>> start
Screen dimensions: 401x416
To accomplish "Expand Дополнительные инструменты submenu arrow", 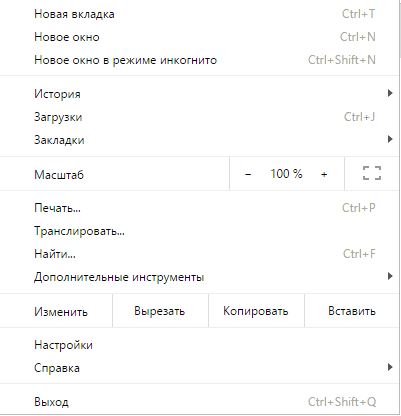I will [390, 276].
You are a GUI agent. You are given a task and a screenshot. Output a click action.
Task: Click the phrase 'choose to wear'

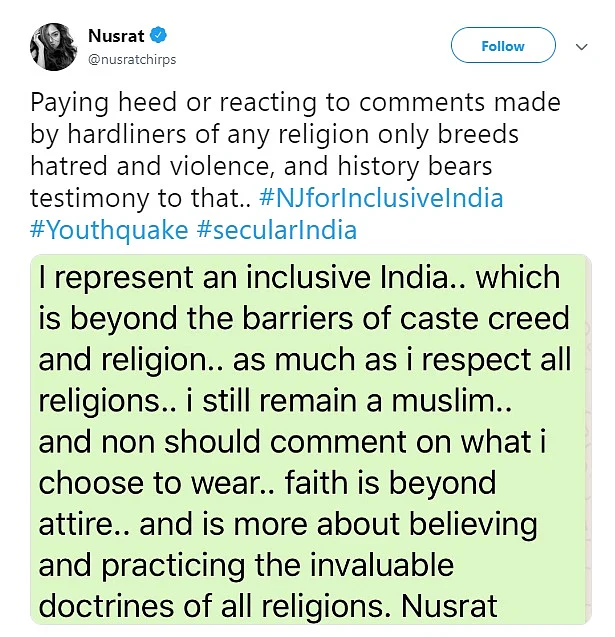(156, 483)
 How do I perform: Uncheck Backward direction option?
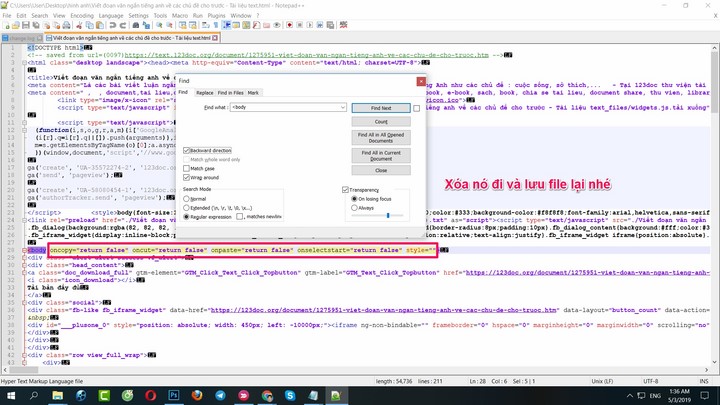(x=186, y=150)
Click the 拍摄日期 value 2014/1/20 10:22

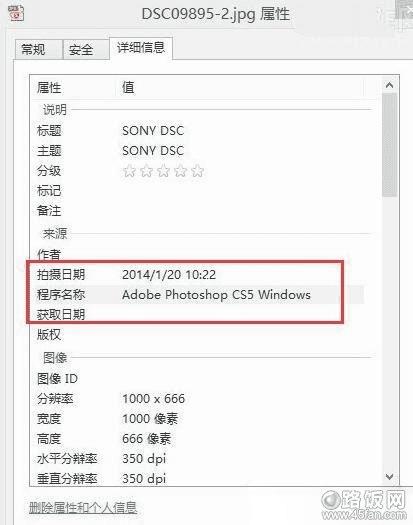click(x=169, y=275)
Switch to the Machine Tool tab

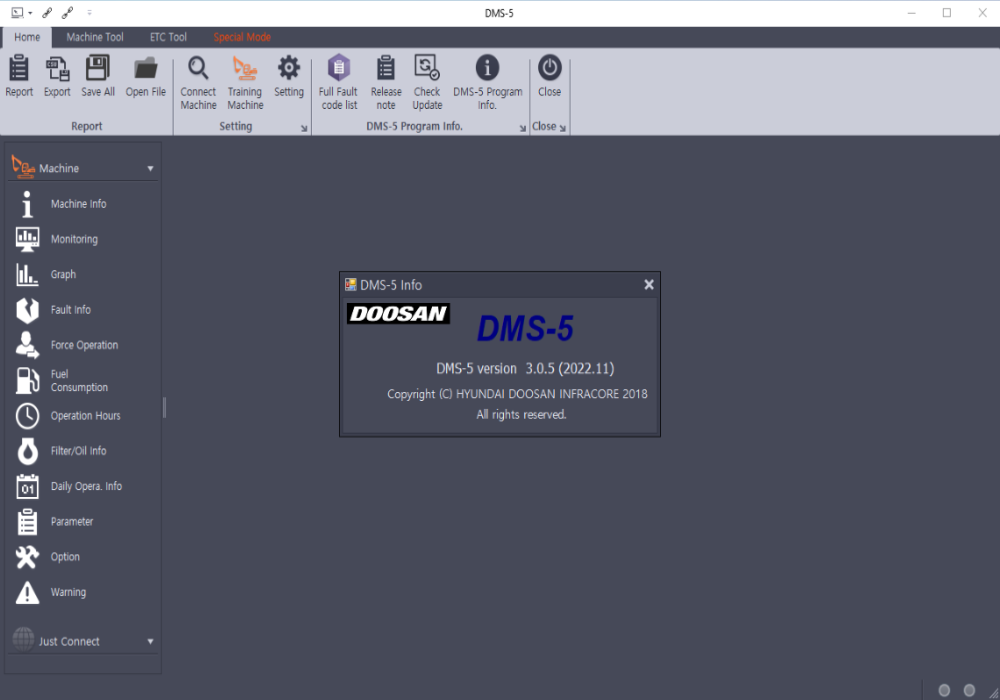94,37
>> end
**Objective**:
Reproduce verbatim the part of the material that opens with the line containing "How do I perform: Uncheck" and runs through the end of the material, with both ends included. Omit the pictures from your answer.

**Written solution**:
 How do I perform: Uncheck Backward direction option?
(x=186, y=150)
Click the 拍摄日期 value 2014/1/20 10:22

click(x=169, y=275)
Switch to the Machine Tool tab

94,37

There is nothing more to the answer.